Le film arrive d’Outre Atlantique. C’est une histoire comme on en a déjà entendu parler. Des adolescents achètent des armes à feu et s’en vont faire un carton sur tout ce qui bouge peu ou prou dans leur collège. On ne saura rien des motivations, du déclencheur, des raisons profondes de la tuerie. On saura seulement qu’il y a suffisamment de ressentiment supporté, de rancœur dans ces vies à peine ébauchées pour que la folie surpasse tout le reste, l’amour de leurs mères, les copains, l’avenir espéré.

C’est une histoire qui, heureusement, ne peut pas arriver en vrai dans un pays civilisé. Une histoire inventée pour faire peur.

Vous disiez ? Columbine... C’est le nom de l’école ? Ah oui ? Un drame réel ? Vous êtes sûr ? Des gamins pourraient donc se procurer de quoi faire un carnage sans que personne ne s’en émeuve... Difficile d’y croire, tant tout ceci nous paraît à des années-lumière de nos réalités. Mais dans ce pays-là, la réalité dépasse souvent la fiction. Et même souvent l’affliction.

Ce film, un jeune homme l’a rejoué tragiquement il y a trois jours, à Virginia Tech. 33 morts. 33... Ca semble tellement abstrait ce chiffre, 33. On essaie de se rendre compte, en arrivant à l’école le matin, ce que ça donnerait 33 gamins sur le carreau là dans la cour. On ne peut pas.

Et pourtant... On ne va pas refaire le procès éternel mille fois débattu ici, par nos bonnes consciences jugeantes. On ne va pas...

Et pourtant... Et pourtant, ce pays-là, si merveilleux que certains le prennent pour modèle (suivez mon regard) c’est le pays de toutes les injustices, de toutes les compétitions, de tous les excès, des laissés-pour-compte d’un libéralisme forcené, le pays des villes artificielles, où tout est réglementé, où même les fleurs sont policées, où les barrières et les barrages se ferment à minuit, le pays de la liberté d’étriper son voisin s’il a lorgné un peu trop longtemps sur ta bagnole ou ta bicoque, le pays qui laisse ses enfants devenir cinglés de haine, si désemparés que la seule issue à tant de solitude, c’est le carnage.

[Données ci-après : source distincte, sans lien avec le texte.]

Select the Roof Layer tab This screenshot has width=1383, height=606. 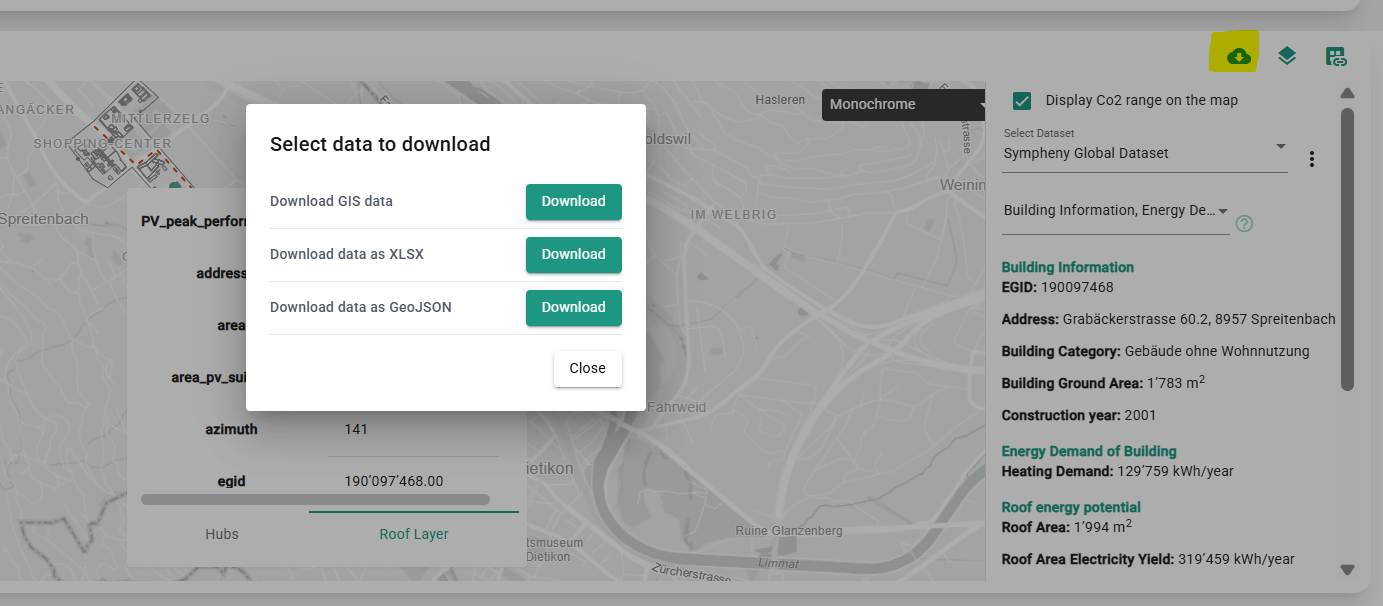click(x=414, y=534)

Pour se dédouaner, on nous annonce que le meurtrier est coréen. Ouf ! On a eu chaud ! Et puis, aussi, il était « un peu » dérangé, il regardait les filles, le soir, avec ses jumelles. Tout va bien, dormez tranquilles. Le monstre a vécu, il s’est suicidé juste après la tuerie. Le cauchemar est terminé.

Mais quelque part, au fin fond d’une autre université, un autre peut-être prépare autre chose, de plus sanglant, de plus atroce. Va savoir. La NRA de Charlton Heston a de beaux jours devant elle. Fatal. La trouille est mauvaise conseillère. Les gamins vont être équipés de flingues, à côté du téléphone portable, ça ne fait pas un pli.

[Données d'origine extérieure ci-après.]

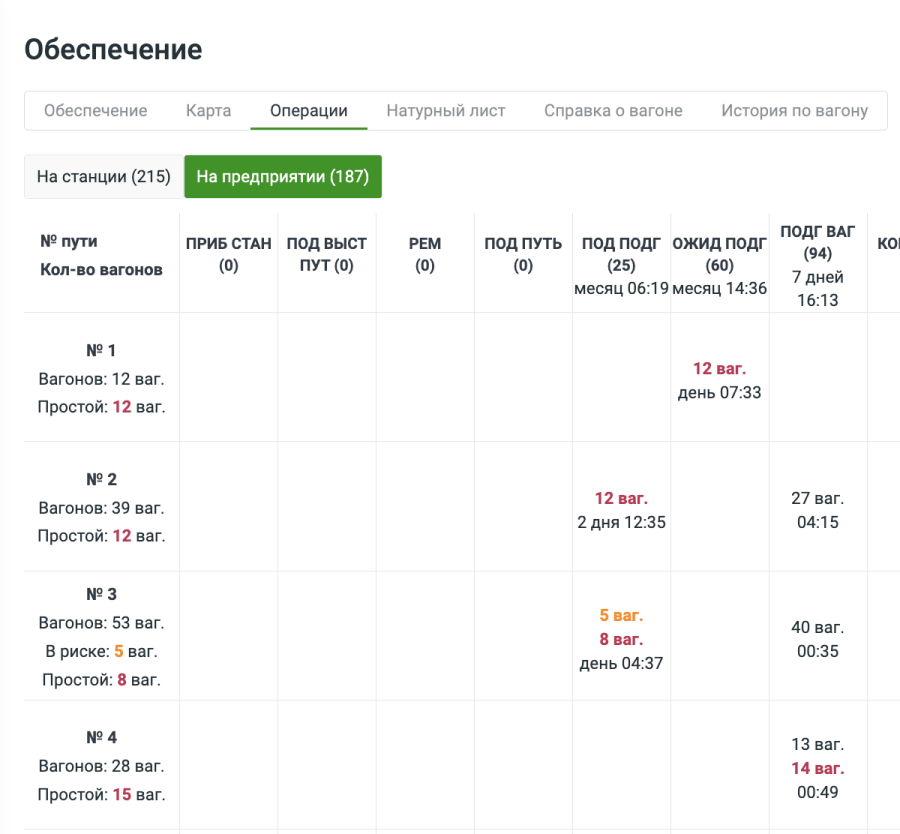Select the Операции tab
Screen dimensions: 900x834
coord(309,111)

Dans ce pays-là, le maître mot c’est défense. Se défendre, défendre son bien, et pour cela, avoir chez soi un arsenal prêt à l’emploi. Et s’appuyer sur une loi de 1787 qui autorise les particuliers à détenir des tas de bidules à trouer le chaland. La NRA, cette puissante association qui a pignon sur rue, a largement soutenu Bush, pour ses campagnes électorales. Un pays de violences, où les inégalités engendrent la terreur, étonnez-vous après ça que des gamins grillent les plombs.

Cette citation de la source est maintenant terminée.